In Italia, il diritto al suicidio medicalmente assistito è ancora immerso in un limbo giuridico e burocratico, dove la volontà di morire in modo consapevole si scontra con l’inerzia delle istituzioni. Se da un lato la Corte Costituzionale ha aperto uno spiraglio con la sentenza 242/2019, dall’altro l’assenza di una legge chiara e uniforme espone i cittadini a un’odissea fatta di ricorsi, ostacoli locali e lungaggini.

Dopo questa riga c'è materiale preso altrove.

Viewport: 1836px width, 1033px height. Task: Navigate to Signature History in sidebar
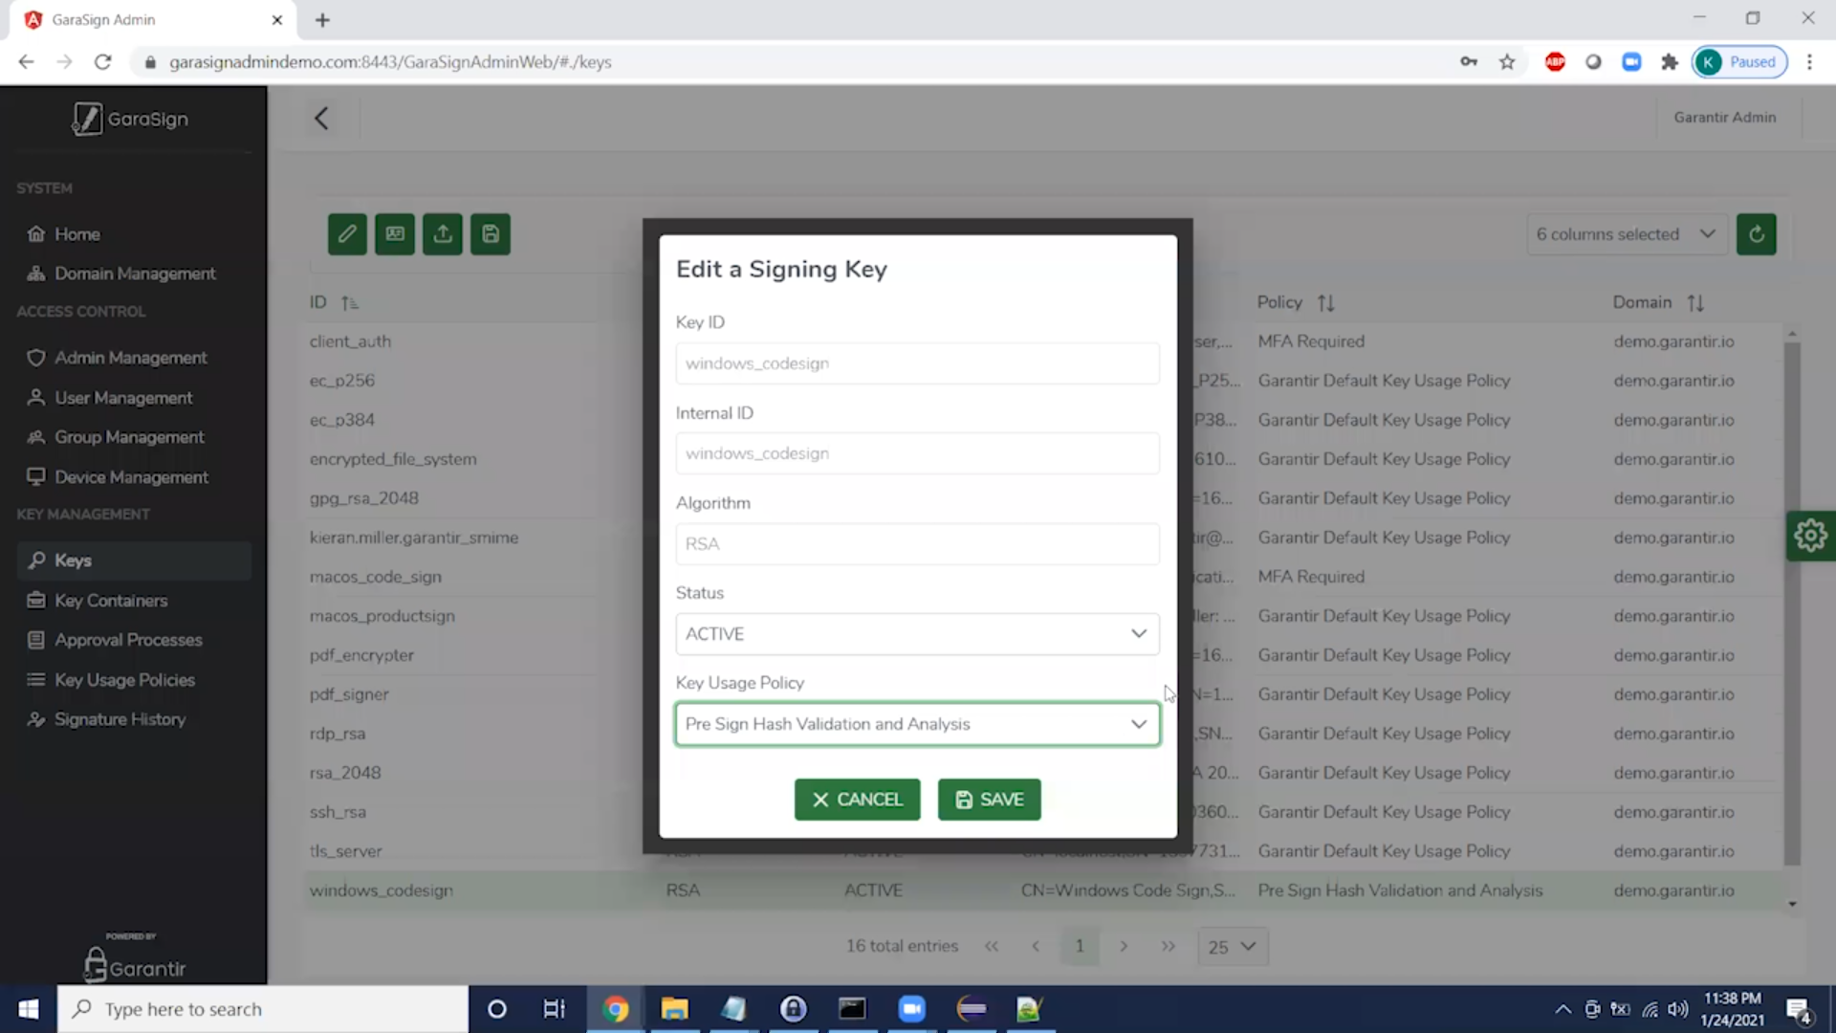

Un simbolo di questa realtà è Laura Santi, giornalista perugina affetta da sclerosi multipla, che dopo due anni di battaglie è riuscita a ottenere il via libera al suicidio assistito, diventando la prima in Umbria e la nona in Italia.

Un sistema ancora incompleto: la normativa sul suicidio assistito

La sentenza 242/2019 della Corte Costituzionale ha stabilito che non è punibile chi aiuta a morire una persona malata che:

– è affetta da una patologia irreversibile;
– soffre in modo intollerabile;
– dipende da trattamenti di sostegno vitale;
– è pienamente capace di autodeterminarsi.

Tuttavia, in mancanza di una legge specifica, l’applicazione pratica di questi principi è lasciata alle singole ASL, che spesso si rifiutano di avviare il percorso di verifica o pongono ostacoli interpretativi, come è accaduto proprio a Laura Santi. Nel suo caso, l’ASL Umbria 1 inizialmente ha negato l’autorizzazione, ritenendo che non fosse presente il requisito del trattamento salvavita. Solo grazie alla determinazione di Laura, al supporto dell’Associazione Luca Coscioni e alla successiva sentenza 135/2024 della Consulta, che ha ampliato la definizione di “trattamento di sostegno vitale”, è stato riconosciuto il suo diritto all’accesso al suicidio assistito.

Il testamento biologico: un primo passo verso l’autodeterminazione

Un importante precedente normativo in tema di fine vita è la legge 219/2017, entrata in vigore nel 2018, che ha introdotto il **testamento biologico**, o DAT (Disposizioni Anticipate di Trattamento). Con questo strumento ogni cittadino può esprimere in anticipo il proprio consenso o rifiuto rispetto a trattamenti sanitari in caso di futura incapacità di intendere e volere. La legge prevede anche la possibilità di nominare un fiduciario che agisca in nome e per conto del disponente. È un atto importante di autodeterminazione, ma che non copre interamente le situazioni come quella di chi, pur essendo lucido e cosciente, desidera porre fine volontariamente a una condizione di vita considerata insopportabile. In questo senso, il testamento biologico è stato un passo avanti, ma non è sufficiente a regolare in modo esaustivo il suicidio medicalmente assistito.

Laura Santi: “Ora che sono libera, scelgo di lottare”

Il caso di Laura non è solo personale, ma politico. Dopo aver ottenuto l’autorizzazione, ha scelto di non procedere subito: “Ora che sono libera, scelgo di lottare ancora”, ha dichiarato durante un intervento pubblico dell’Associazione Luca Coscioni. La sua battaglia ora è rivolta alla raccolta firme per la legge regionale “Liberi Subito”, per garantire tempi certi e percorsi trasparenti a tutti i malati che vogliono accedere al suicidio assistito, senza dover ricorrere ai tribunali. Laura si inserisce nel solco delle battaglie civili portate avanti da Marco Cappato, tesoriere dell’Associazione Luca Coscioni, già protagonista del caso Dj Fabo. Cappato ha più volte sfidato la legge per far valere i diritti delle persone malate, affrontando processi giudiziari da cui è sempre stato assolto. L’Associazione, nata per volontà di Luca Coscioni – scienziato e politico malato di SLA – continua a difendere i diritti dei più fragili, portando avanti una campagna nazionale per ottenere una legge sul fine vita che sia chiara, equa e rispettosa della libertà individuale. Il Parlamento italiano ha più volte evitato di legiferare in materia, preferendo demandare ai tribunali e alle ASL una responsabilità che spetterebbe alla politica. Intanto, la sofferenza delle persone continua, aggravata da una burocrazia che nega o ritarda l’accesso a una scelta che dovrebbe essere individuale, consapevole e libera.